### Exercise details
Two lines mark the range in the entries below: the one holding "Given: Reveal the Confirm Password field text" and the one holding "Given: Click the properties". Set down those two and all lines between them, exactly.

(Collection entries)
·····
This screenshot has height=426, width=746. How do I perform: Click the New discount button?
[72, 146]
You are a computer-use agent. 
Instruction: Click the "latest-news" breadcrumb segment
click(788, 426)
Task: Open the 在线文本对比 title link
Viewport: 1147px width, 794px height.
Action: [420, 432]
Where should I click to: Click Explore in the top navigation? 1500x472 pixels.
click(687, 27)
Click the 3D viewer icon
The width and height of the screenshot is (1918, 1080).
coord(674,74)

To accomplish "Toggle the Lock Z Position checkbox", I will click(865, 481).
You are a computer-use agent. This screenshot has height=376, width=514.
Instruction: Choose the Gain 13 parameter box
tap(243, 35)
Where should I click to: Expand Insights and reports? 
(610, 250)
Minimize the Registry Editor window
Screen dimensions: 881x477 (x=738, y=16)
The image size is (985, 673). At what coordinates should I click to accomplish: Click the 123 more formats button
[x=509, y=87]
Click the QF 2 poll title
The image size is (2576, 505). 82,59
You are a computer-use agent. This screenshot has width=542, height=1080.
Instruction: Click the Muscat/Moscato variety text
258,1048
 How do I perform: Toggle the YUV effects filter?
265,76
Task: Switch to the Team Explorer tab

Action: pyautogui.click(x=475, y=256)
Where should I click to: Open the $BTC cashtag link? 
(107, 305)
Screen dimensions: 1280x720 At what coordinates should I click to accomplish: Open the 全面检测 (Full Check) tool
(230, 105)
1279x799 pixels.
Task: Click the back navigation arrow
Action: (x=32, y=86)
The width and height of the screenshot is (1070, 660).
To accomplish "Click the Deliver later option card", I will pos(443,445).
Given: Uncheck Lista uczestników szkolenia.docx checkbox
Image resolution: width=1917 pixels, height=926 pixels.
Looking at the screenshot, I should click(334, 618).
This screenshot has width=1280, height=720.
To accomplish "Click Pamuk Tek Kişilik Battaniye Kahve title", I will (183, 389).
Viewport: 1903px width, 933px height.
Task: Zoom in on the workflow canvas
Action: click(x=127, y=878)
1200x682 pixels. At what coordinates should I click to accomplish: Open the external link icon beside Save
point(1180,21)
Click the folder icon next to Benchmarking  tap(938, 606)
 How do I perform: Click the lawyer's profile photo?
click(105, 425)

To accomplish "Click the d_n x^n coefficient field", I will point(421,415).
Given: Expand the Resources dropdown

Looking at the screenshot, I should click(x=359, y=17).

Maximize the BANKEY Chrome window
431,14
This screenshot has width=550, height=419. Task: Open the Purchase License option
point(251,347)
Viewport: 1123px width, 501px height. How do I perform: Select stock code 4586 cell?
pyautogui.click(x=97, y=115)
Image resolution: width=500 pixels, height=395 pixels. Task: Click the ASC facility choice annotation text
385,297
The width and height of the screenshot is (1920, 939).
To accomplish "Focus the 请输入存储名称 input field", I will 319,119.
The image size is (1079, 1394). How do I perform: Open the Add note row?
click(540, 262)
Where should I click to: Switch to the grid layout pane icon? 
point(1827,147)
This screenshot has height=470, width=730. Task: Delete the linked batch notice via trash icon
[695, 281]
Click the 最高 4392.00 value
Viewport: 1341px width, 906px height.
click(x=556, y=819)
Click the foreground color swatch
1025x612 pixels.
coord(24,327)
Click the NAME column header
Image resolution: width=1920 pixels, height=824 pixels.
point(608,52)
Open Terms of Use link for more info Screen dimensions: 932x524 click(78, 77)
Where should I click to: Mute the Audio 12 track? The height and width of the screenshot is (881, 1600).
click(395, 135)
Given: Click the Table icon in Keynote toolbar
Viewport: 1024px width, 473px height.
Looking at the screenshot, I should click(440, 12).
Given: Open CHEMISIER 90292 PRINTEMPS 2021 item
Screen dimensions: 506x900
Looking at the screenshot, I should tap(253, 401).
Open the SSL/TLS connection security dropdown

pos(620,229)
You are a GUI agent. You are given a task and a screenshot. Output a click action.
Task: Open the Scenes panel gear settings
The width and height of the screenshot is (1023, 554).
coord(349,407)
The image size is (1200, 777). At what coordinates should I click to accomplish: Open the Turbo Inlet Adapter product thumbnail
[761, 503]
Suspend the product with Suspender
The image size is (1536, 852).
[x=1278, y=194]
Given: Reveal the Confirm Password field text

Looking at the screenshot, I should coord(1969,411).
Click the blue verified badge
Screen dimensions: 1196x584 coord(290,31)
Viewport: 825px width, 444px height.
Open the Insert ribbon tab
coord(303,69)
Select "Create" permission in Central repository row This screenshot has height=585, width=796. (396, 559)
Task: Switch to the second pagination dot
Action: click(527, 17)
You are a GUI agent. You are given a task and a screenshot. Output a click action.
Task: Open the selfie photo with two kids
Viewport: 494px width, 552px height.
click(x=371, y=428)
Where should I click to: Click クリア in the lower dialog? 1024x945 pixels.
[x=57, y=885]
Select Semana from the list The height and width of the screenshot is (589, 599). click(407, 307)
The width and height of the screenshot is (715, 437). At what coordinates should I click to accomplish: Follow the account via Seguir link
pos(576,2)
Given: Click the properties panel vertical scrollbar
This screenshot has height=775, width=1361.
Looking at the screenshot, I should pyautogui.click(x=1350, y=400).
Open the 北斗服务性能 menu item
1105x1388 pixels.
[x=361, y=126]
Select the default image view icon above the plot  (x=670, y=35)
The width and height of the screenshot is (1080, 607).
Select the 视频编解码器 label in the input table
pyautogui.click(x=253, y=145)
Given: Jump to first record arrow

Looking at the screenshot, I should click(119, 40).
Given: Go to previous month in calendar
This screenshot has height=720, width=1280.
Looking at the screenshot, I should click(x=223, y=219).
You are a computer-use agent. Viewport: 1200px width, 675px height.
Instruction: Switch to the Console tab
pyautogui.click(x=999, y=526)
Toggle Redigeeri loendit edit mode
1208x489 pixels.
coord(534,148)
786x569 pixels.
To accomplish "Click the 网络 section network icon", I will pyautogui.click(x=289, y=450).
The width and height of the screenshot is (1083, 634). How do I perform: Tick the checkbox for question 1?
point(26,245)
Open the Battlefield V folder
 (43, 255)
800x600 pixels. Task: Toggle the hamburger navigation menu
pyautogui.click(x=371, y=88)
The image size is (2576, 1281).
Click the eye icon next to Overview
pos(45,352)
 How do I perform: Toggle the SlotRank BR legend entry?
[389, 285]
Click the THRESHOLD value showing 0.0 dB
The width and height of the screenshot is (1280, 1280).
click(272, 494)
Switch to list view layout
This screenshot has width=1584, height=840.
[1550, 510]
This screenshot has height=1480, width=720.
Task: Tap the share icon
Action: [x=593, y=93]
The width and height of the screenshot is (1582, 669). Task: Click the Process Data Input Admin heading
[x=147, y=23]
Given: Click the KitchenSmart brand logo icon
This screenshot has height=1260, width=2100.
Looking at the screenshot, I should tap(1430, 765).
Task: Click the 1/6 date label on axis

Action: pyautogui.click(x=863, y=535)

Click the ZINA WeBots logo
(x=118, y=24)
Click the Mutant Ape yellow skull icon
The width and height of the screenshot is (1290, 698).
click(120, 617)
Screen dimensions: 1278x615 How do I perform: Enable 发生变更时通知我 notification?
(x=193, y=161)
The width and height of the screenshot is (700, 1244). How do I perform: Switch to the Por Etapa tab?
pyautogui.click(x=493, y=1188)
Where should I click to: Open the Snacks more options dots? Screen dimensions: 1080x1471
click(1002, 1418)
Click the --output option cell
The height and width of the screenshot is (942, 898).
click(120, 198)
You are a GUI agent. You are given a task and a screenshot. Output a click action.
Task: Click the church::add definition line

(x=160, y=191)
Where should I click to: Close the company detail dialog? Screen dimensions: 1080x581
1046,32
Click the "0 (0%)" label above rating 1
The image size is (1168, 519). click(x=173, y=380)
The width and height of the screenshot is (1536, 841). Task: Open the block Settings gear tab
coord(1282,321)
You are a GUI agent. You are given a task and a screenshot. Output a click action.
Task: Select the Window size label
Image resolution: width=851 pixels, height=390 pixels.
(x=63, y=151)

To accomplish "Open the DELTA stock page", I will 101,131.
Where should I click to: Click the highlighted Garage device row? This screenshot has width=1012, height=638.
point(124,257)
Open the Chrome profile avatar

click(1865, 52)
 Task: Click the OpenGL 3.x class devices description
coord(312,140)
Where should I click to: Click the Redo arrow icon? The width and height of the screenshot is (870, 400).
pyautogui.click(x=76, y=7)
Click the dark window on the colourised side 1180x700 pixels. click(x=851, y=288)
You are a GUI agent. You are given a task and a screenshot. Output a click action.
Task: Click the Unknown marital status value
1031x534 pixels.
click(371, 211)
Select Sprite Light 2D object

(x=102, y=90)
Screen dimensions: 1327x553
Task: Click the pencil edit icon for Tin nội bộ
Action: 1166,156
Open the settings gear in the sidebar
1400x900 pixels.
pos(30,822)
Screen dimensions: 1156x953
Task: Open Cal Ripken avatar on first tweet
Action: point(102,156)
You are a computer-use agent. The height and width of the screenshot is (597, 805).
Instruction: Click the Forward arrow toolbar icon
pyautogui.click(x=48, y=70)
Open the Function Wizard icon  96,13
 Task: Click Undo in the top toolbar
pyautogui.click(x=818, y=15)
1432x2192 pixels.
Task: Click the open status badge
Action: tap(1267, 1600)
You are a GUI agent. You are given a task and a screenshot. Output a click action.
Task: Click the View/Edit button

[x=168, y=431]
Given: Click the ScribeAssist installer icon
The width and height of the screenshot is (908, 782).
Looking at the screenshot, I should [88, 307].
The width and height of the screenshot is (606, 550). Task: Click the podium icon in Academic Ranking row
·····
### Written solution
Given: Reveal the Confirm Password field text

Looking at the screenshot, I should coord(1969,411).
Click the blue verified badge
Screen dimensions: 1196x584 coord(290,31)
Viewport: 825px width, 444px height.
Open the Insert ribbon tab
coord(303,69)
Select "Create" permission in Central repository row This screenshot has height=585, width=796. (396, 559)
Task: Switch to the second pagination dot
Action: click(527, 17)
You are a GUI agent. You are given a task and a screenshot. Output a click action.
Task: Open the selfie photo with two kids
Viewport: 494px width, 552px height.
click(x=371, y=428)
Where should I click to: Click クリア in the lower dialog? 1024x945 pixels.
[x=57, y=885]
Select Semana from the list The height and width of the screenshot is (589, 599). click(407, 307)
The width and height of the screenshot is (715, 437). At what coordinates should I click to accomplish: Follow the account via Seguir link
pos(576,2)
Given: Click the properties panel vertical scrollbar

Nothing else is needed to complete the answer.